Net Promotor Score (NPS)

Klanttevredenheidsonderzoek kan op vele manieren uitgevoerd worden. Een bewezen methode is het meten van de zogenaamde ‘Net Promotor Score’. Het is een methode die helder is, voldoende diepgang biedt, voor bedrijven van uiteenlopende omvang kan worden ingezet en die, niet onbelangrijk, slechts een minimale aanslag doet op de tijd van de responderende klanten. Daardoor worden betrouwbare resultaten gerealiseerd.

Bij de Net Promotor Score (een al vele jaren internationaal toegepaste methodiek) worden feitelijk maar twee vragen gesteld aan de klanten van het bedrijf waarvan de klanttevredenheid gemeten wordt: ‘Hoe waarschijnlijk is het (op een schaal van 0 tot 10) dat u bedrijf X zou aanbevelen bij een vriend of familielid?’ Daarna wordt gevraagd de gegeven score toe te lichten. Eventueel kan gevraagd worden naar enkele persoonlijke kenmerken (leeftijd, geslacht). Meer niet.

Het al dan niet aanbevelen van een bedrijf bij anderen is een zeer belangrijke indicator van klanttevredenheid. Immers, wie ontevreden is zal een bedrijf niet bij anderen aanbevelen. Je moet al heel tevreden (en zeker van je zelf) zijn, wil je de naam van een van de bedrijven die je bezoekt, aan anderen noemen.

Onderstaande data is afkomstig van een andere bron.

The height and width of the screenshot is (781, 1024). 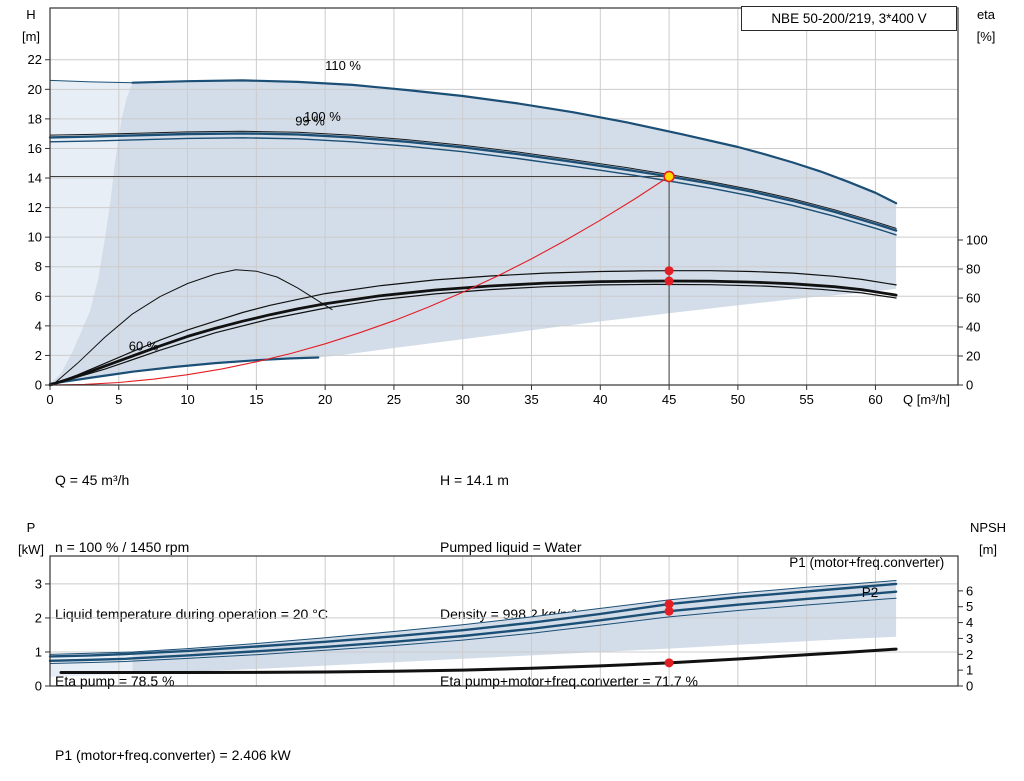 I want to click on y-left-tick-label: 1, so click(x=38, y=652).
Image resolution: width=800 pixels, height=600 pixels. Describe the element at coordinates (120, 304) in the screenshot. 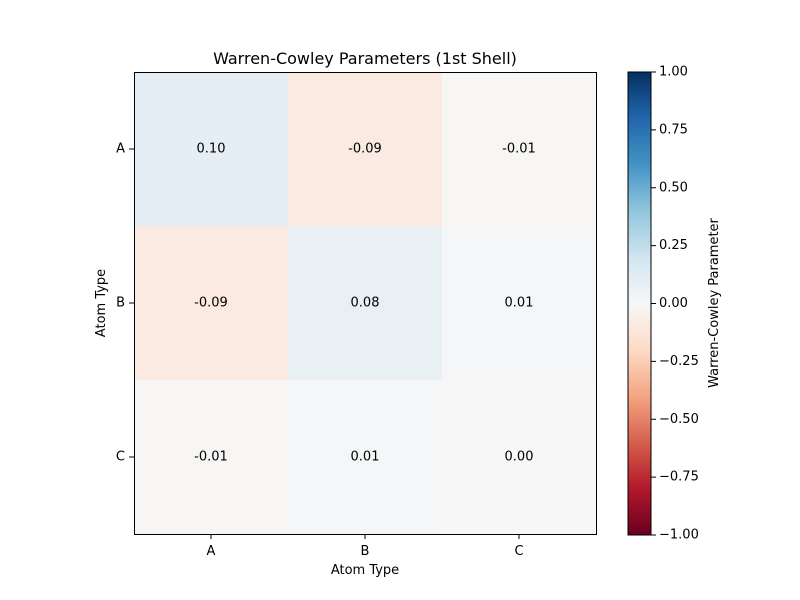

I see `y-tick-label: B` at that location.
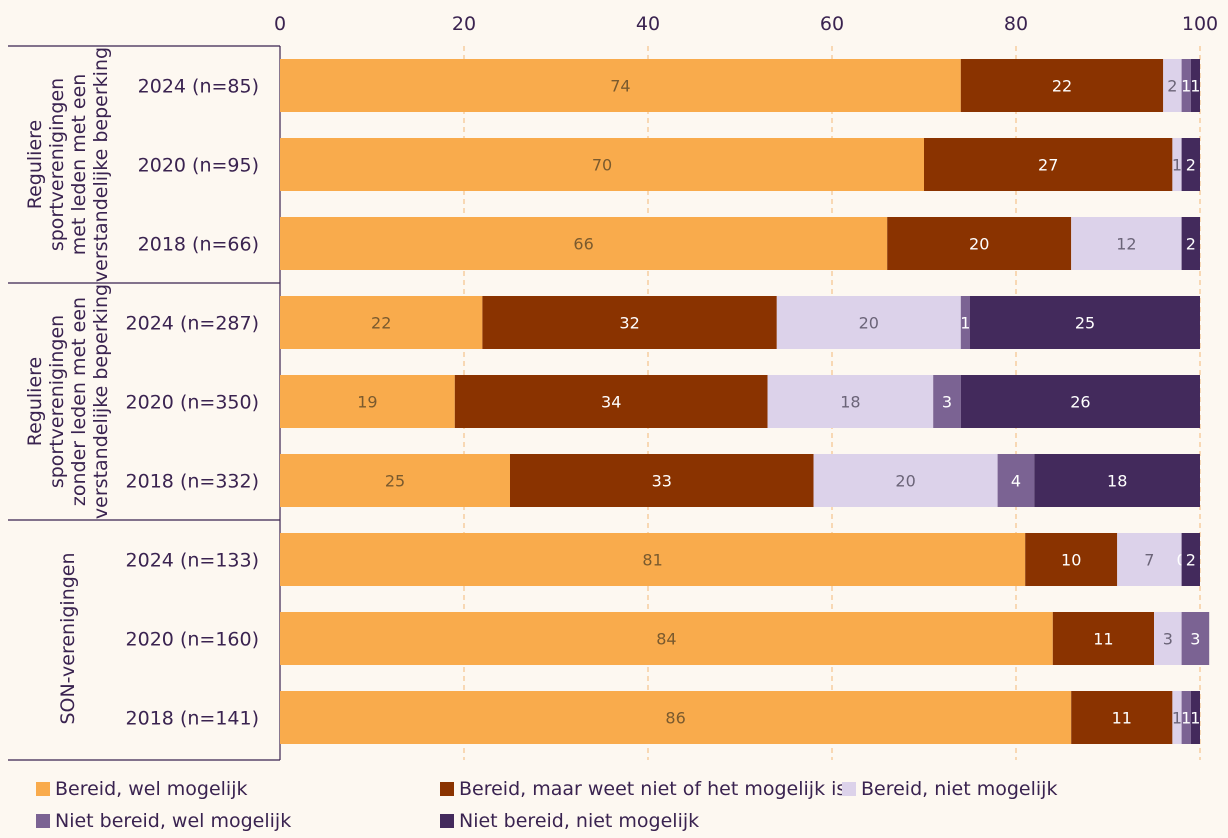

Vervolgens wordt het NPS-cijfer bepaald: de onderzoekers tellen degenen die ‘passief tevreden’ zijn, niet mee. Dat zijn degenen die een 7 of een 8 gaven. Op zich een aardige score maar het valt niet te verwachten dat deze groep het betrokken bedrijf zal aanbevelen bij anderen. Die verwachting bestaat wel bij de ‘promotors’, degenen die een cijfer 9 of 10 gaven. Van die groep worden de ‘criticasters’(de groep die een 0 t/m 6 gaven) afgetrokken en dat levert de Net Promotor Score (NPS) op.

Twee voorbeelden:

-Een bedrijf scoort 30%‘promotors (degenen die een 9 of 10 geven), 50% passief tevredenen (degenen die een 7 of 8 geven) en 20% criticasters (degenen die een 0 t/m 6 geven). De NPS is dan +10

-Een ander bedrijf scoort 10 % promotors, 75% passief tevredenen en 15% criticasters. De NPS is dan -5

In het laatste geval kan men stellen dat toch maar mooi 85% van de respondenten een 7 of hoger als cijfer voor het betrokken bedrijf geeft. Echter, de NPS theorie (en al het onderzoek dat rond de NPS-aanpak is uitgevoerd) geeft aan dat die grote groep passief tevredenen het bedrijf niet veel zal helpen groeien. Dat doen de promotors wel maar het aantal criticasters is groter dan het aantal promotors en dat kan betekenen dat het bedrijf in omzet gaat stagneren of terugvallen omdat criticasters de positieve effecten van de promotors teniet kunnen doen!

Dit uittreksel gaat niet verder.